CONCORD >> If you think defense wins championships, think about Garnet Valley.
Goalie Jason Rose pitched a shutout in the first half Thursday to spark the second-seeded Jaguars to a runaway 17-5 win over West Chester East in the second round of the District One 3A boys lacrosse playoffs.
The Jaguars (15-4) entertain Haverford, the 10th seed, Saturday at 2 p.m. The Jaguars rallied to beat the Fords earlier this season.
“We played sloppy early,” Jaguars coach Frank Urso said. “I think Jay Rose, who had an unbelievable first half, made us look a whole lot better than we were. They had some good looks at him and he made some nice stops. He shut them down. Once we started putting the ball in the net I think athletically we had a little bit of an advantage.”
Rose stopped nine shots before taking the rest of the night off. He exited with a 10-0 lead. Make no mistake, Rose got help from his defense.
Almost lost in the first quarter was the end-to-end play of senior defender Brandon Starr, who made three sprints all the way to his end line to re-route Vikings shooters and make life a little easier for Rose.
“We just wanted to make sure that we did our part on defense,” Starr said. “We wanted our offense to look up and say, ‘wow, our defense is stopping them; we’ve got to get them the momentum.’”
— Matthew De George (@sportsdoctormd) May 18, 2017
The momentum arrived when sophomore Hunter Baar scored twice in the last 23 seconds of the first quarter, and again early in the second quarter to put the Vikings in a 6-0 hole. The final tally proved to be the game-winner.
For one game, at least, Baar found his groove stepping in for Jaguars scoring star Denny Nealon, the four-year contributor who suffered a torn ACL just over a week ago.
“The coaches asked me to fill in when Denny got hurt,” said Baar, who scored three goals. “I was on first-line middie but now I’m on attack. I’m just trying to fill the role as best I can.

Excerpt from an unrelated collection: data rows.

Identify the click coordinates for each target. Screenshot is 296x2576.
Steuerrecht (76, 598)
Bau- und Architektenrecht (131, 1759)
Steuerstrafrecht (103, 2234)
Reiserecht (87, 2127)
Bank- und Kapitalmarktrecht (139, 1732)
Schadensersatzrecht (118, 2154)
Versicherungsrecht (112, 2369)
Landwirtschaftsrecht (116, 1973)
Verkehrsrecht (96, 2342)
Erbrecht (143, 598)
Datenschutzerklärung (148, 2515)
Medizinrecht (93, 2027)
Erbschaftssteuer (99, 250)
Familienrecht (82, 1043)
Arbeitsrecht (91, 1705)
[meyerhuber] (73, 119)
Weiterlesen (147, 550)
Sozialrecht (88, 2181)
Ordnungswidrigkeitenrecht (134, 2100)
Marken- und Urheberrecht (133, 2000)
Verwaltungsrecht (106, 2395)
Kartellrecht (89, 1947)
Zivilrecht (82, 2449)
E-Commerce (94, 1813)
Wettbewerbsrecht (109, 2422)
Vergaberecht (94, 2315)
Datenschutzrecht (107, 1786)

Those are some big shoes to fill. The coaches did a good job of preparing me for it. I felt pretty good out there.”
The Vikings (11-9) got some pretty good goalie play of their own in the first half despite the lopsided score. Senior Kenny Pugh, who didn’t play the position until this, his senior year, prevented the scored from being 18-0 at the intermission with 11 strong saves.

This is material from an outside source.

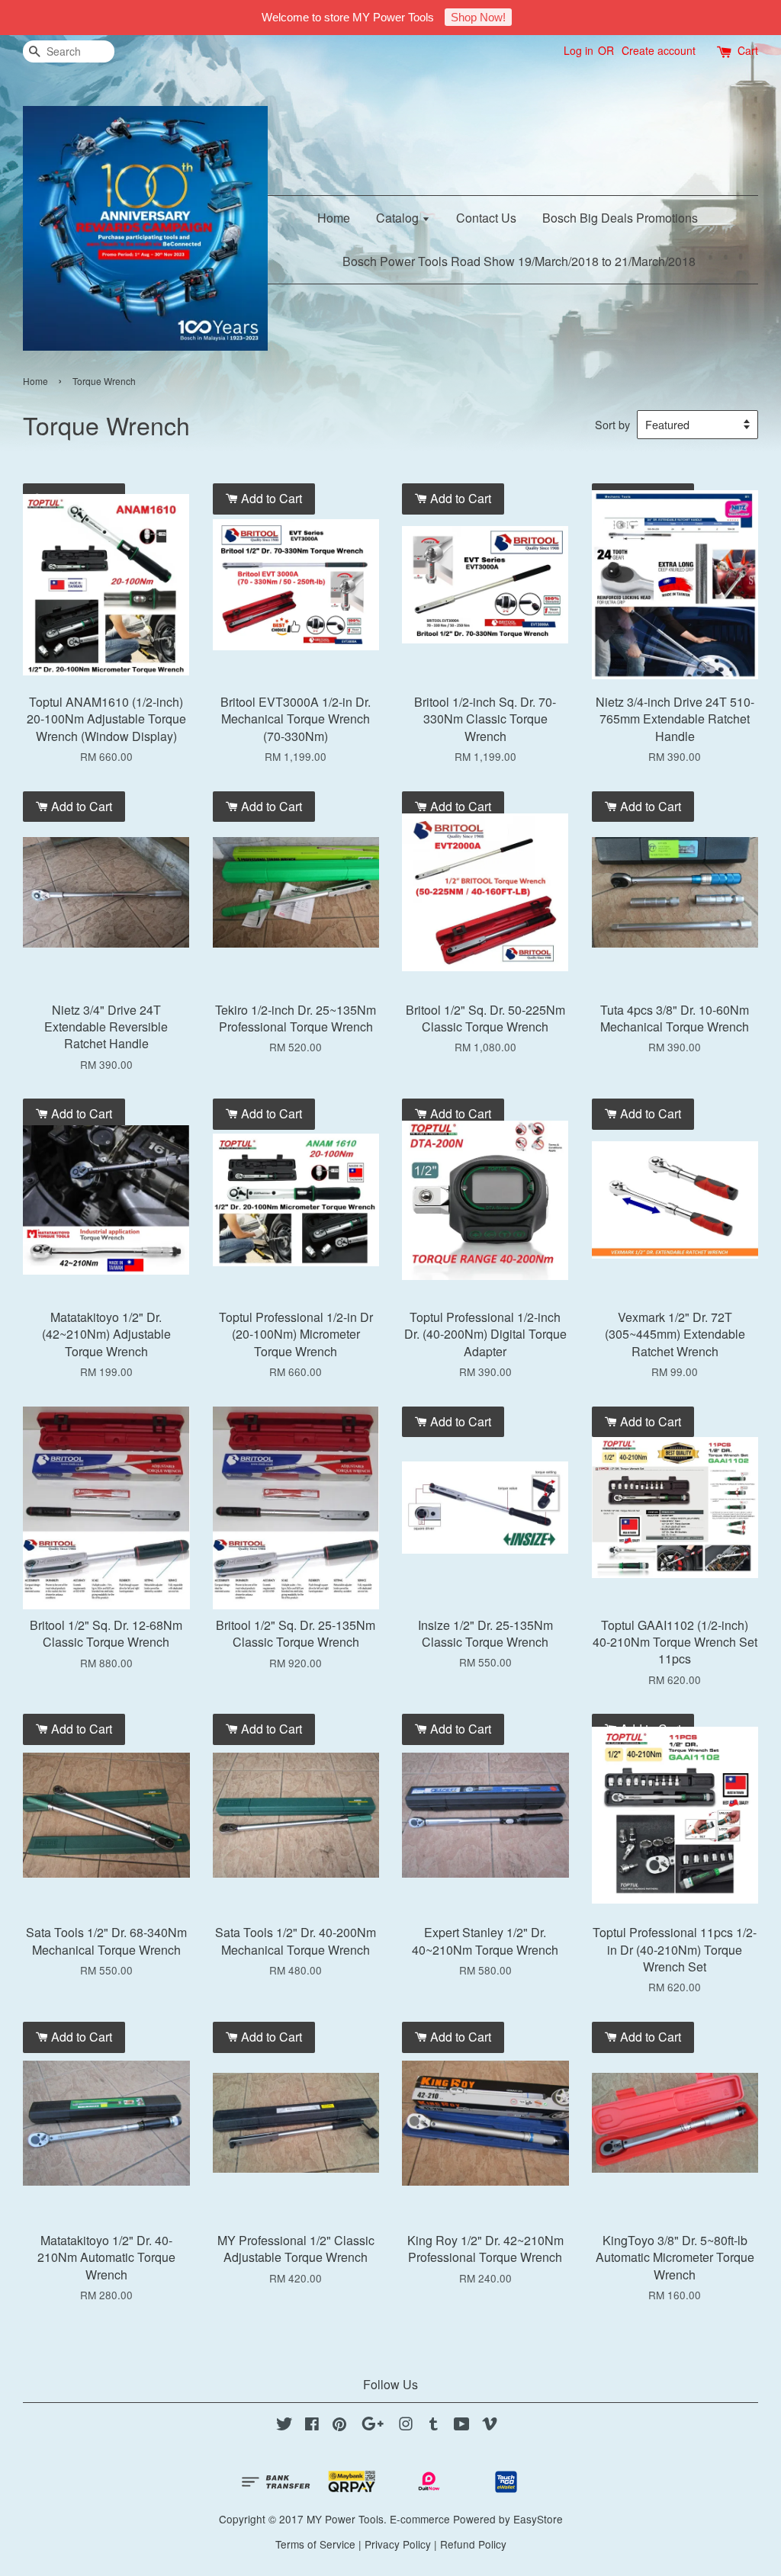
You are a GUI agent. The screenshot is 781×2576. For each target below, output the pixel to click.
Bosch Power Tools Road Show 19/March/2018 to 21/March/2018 (519, 261)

One shot struck Pugh in … OK, let’s not go there. Lesser men would have given up the fight right there.
“I think that’s the mentality everybody’s had, to step up, to be the next man up if one goes down,” Pugh said. “It seems like everybody’s been ready to do that. My teammates have been with me every step of the way to help me.
“This wasn’t the night we wanted. Everybody went in with a lot of momentum coming off that win Tuesday. (The Jaguars are) good. They’re going to make a nice run, for sure.”
— Matthew De George (@sportsdoctormd) May 19, 2017
Urso liked what he saw when he emptied his bench, the substitutes keeping pace with the Vikings. A little more time, perhaps, to think about the weekend rematch with the Fords.
“They had us 7-2 at the half and we shut them out 6-0 in the second half and won it 8-7,” Urso said of the first Haverford game. “It was a nice win for us.”
Vikings coach Jim Schorn knows what it’s like to be on the wrong end of one of those goose eggs.
“It’s a great team,” Schorn said of Garnet Valley. “Their goalie really stood out early on. And we created offense for them. We gave them their first goal when one of our defenseman picked up a ground ball and it slipped off his stick. Another time we cleared the ball right to them. Two of their first four goals were really given away by us. They capitalized on all of our mistakes. When you do that, when you have a team that that’s good, there’s little chance of getting back in it.”
Rose and Starr are right in the thick of that defensive effort.
Jaguars basketball fans remember the 6-2 Starr as guy who averaged 18 points per game to help the varsity win its first district playoff game in more than 15 years.
The Garnet Valley middle school ballers know Starr as the tall dude who encouraged them to stick with the game and find out for themselves what that victory felt like.
“I told them about the history and that if they stay with it, they’ll be part of the history, also,” Starr said.
The way the Jaguars play, no one would be surprised if Starr’s next pitch was to the middle school lacrosse players.